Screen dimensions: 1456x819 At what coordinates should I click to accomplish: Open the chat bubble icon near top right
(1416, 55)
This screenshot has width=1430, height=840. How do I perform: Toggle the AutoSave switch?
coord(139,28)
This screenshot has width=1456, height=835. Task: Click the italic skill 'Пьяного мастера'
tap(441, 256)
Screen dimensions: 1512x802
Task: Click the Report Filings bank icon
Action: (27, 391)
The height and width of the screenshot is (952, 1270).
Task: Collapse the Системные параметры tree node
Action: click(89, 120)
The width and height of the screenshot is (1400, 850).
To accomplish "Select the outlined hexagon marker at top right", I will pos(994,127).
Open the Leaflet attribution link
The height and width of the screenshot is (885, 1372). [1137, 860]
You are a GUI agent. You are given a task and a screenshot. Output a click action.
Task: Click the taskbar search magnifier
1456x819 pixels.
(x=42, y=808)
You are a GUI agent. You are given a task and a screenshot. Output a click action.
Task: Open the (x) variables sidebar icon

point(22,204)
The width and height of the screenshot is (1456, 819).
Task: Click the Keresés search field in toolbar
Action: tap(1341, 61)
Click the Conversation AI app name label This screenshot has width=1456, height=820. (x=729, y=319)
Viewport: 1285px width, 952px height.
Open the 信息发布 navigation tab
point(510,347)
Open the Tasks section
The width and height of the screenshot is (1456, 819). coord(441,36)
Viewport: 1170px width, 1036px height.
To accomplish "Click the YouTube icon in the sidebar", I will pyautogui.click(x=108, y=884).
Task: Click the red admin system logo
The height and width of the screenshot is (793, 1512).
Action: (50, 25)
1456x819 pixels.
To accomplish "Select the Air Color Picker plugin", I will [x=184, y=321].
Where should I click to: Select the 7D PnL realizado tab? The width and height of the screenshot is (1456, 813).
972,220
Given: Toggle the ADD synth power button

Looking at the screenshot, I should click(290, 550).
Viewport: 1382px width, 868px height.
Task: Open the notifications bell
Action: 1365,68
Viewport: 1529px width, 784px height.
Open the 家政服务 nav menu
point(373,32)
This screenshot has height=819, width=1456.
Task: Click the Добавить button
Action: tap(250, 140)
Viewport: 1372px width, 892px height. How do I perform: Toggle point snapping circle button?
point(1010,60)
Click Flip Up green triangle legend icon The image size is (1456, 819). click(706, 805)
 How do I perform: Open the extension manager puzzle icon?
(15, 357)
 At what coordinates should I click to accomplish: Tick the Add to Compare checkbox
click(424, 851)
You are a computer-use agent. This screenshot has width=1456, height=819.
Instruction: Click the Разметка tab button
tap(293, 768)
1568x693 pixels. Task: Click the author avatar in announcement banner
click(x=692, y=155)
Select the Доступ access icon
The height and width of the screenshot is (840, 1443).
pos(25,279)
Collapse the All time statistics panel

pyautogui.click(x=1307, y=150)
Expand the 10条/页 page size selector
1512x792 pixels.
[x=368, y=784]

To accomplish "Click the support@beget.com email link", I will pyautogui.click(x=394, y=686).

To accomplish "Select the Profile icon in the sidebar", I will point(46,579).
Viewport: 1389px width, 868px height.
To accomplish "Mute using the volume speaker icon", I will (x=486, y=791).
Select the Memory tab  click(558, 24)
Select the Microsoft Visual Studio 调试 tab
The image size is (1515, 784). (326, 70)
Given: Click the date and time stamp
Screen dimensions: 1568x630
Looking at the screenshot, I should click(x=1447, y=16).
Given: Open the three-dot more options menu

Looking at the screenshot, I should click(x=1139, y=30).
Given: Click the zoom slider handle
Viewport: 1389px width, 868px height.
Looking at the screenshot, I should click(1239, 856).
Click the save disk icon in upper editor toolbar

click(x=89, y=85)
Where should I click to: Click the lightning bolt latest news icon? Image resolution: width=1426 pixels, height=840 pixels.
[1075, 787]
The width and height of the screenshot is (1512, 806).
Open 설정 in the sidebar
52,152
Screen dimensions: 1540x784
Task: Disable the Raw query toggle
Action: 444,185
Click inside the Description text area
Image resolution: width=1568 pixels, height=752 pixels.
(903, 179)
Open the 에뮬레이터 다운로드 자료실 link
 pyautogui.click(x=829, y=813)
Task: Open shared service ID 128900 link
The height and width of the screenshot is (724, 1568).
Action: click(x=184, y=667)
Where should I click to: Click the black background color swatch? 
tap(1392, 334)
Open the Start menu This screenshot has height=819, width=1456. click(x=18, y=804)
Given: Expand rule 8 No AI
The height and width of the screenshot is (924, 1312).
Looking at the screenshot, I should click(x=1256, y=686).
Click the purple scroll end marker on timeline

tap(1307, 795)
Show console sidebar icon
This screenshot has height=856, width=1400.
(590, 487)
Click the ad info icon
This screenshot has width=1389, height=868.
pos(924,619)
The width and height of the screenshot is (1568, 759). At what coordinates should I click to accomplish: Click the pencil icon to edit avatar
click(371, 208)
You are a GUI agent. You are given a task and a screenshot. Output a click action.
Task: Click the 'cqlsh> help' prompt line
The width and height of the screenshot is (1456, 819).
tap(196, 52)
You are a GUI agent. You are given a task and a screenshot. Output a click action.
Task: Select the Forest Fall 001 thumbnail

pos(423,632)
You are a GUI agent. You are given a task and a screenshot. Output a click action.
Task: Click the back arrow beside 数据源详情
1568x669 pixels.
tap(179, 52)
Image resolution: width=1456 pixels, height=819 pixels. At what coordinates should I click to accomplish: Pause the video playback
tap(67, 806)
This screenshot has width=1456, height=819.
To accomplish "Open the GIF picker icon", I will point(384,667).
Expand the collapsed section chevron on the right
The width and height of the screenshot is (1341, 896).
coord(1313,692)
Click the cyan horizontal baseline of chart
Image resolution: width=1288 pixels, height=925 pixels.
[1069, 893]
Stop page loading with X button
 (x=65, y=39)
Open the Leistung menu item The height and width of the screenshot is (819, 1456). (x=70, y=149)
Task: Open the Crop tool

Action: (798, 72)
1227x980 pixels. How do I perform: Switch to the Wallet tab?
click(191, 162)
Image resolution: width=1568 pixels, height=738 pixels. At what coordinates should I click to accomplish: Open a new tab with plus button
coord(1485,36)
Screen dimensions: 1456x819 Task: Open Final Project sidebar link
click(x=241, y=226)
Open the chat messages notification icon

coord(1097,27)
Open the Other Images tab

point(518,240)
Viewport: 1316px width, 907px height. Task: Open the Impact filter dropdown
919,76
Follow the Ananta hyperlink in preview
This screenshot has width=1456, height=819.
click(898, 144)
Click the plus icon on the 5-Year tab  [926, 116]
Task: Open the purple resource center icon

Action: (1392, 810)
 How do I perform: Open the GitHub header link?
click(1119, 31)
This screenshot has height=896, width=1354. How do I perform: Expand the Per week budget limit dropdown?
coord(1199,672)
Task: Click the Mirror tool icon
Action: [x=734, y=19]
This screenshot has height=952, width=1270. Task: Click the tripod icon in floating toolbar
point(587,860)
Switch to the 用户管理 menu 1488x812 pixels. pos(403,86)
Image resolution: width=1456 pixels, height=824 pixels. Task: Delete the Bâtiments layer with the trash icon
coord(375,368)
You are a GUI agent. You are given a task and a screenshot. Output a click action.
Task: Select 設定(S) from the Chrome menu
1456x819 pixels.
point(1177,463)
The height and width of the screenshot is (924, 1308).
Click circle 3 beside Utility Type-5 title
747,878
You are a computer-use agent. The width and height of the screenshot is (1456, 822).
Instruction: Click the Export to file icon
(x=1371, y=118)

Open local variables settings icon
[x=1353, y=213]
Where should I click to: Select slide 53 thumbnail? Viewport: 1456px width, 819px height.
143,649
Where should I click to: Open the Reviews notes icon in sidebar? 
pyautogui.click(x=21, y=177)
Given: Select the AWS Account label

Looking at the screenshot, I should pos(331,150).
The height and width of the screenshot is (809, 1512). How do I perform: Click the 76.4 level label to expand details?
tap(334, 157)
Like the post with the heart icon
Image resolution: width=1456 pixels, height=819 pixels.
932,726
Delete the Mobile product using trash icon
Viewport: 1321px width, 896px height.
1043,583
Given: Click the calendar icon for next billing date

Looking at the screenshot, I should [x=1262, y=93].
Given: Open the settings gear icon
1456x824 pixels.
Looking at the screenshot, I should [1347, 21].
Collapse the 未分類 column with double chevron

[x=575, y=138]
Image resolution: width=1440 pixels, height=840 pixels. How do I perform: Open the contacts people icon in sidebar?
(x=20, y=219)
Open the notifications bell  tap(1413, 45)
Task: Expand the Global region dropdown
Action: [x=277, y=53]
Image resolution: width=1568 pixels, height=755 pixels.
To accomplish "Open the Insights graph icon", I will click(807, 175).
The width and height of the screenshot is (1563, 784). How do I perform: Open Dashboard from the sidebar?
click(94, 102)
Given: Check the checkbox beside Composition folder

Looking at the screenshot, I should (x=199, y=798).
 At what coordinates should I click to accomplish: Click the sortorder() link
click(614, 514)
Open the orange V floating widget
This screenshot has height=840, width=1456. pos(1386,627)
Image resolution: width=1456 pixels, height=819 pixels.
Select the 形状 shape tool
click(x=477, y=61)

- _Your instructions_
Looking at the data above, give the number of lines that include "computer"; add nothing else.

- _Problem solution_
2